Also recall that the Dafoe character is nailed through the leg and forced to drag a weight around. He even goes into a tomb of sorts and "rises" through the ground. Christ, anyone? (Dafoe has played the character before, after all.) We know LVT is not averse to crucifixion analogies (Dancer in the Dark).

[...]

It could be a Noah's ark type of thing. Look at it this way: The history of misogynism, and indeed even gynocide, had obliterated the female gender to the point of existential crisis — total destruction from within and without. So deep, in fact, were the wounds that they could cause the kind of horror we see in this film, which in this worldview I assume is representative of the whole.

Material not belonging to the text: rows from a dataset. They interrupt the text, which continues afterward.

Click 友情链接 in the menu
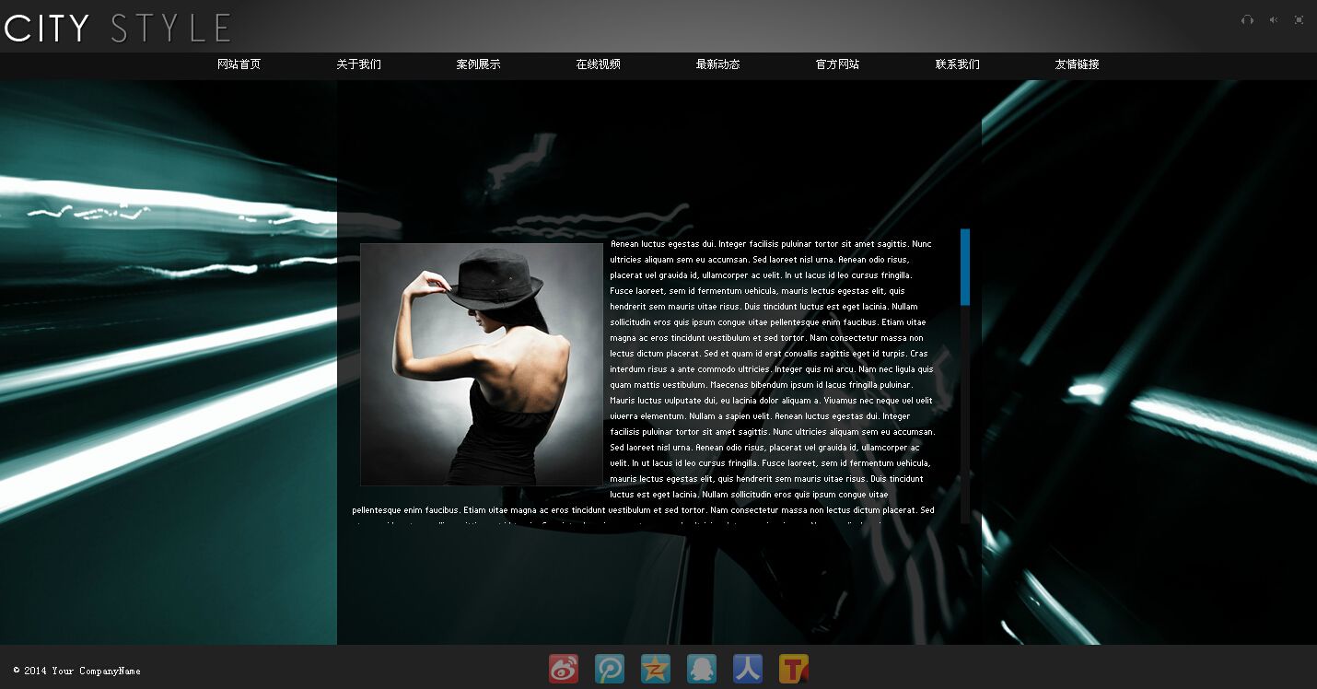The width and height of the screenshot is (1317, 689). click(1077, 64)
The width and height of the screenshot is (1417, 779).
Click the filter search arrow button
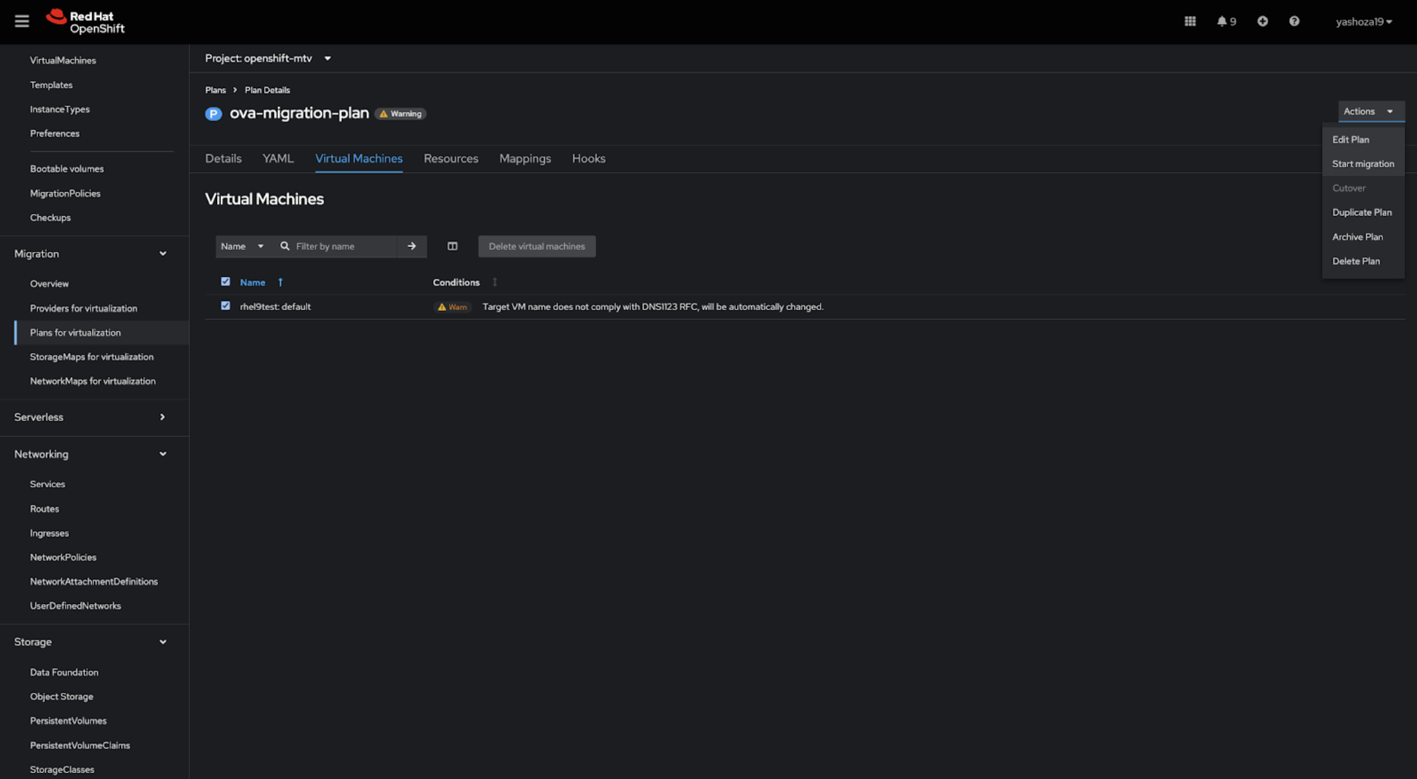(x=412, y=246)
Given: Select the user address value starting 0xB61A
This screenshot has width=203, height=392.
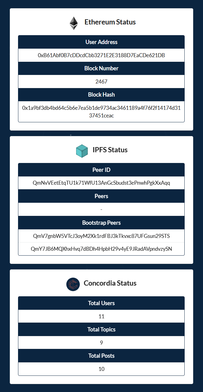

Everything is so out of balance that a new beginning is required, so the female gender is recreated.

It's like Aronofksy saw the end of Antichrist and was like "hmm that's good, but can we go a bit further?"

That was some seriously thick allegory. Even small things felt like components of a biblical-style narrative, including the quarreling brothers, and J-Law resting for several days (?) until she finally went to sleep. I'm still absorbing everything and putting it together, but obviously the fable/allegorical qualities get more intense from there. Their house is even called "paradise" (like Eden in Antichrist). My first impression is that these are twin deities — "the inspiration" and the creator. Then we see how humanity breaks down and fails as life plays out. Humans are selfish, misguided, destructive, invasive. They are deeply annoying and endlessly problematic. But the creator still has empathy for his creations all the way through the end — "but we have to forgive them!"

Humanity has to be destroyed ("I'll go take care of this... apocalypse") and remade, and the cycle continues.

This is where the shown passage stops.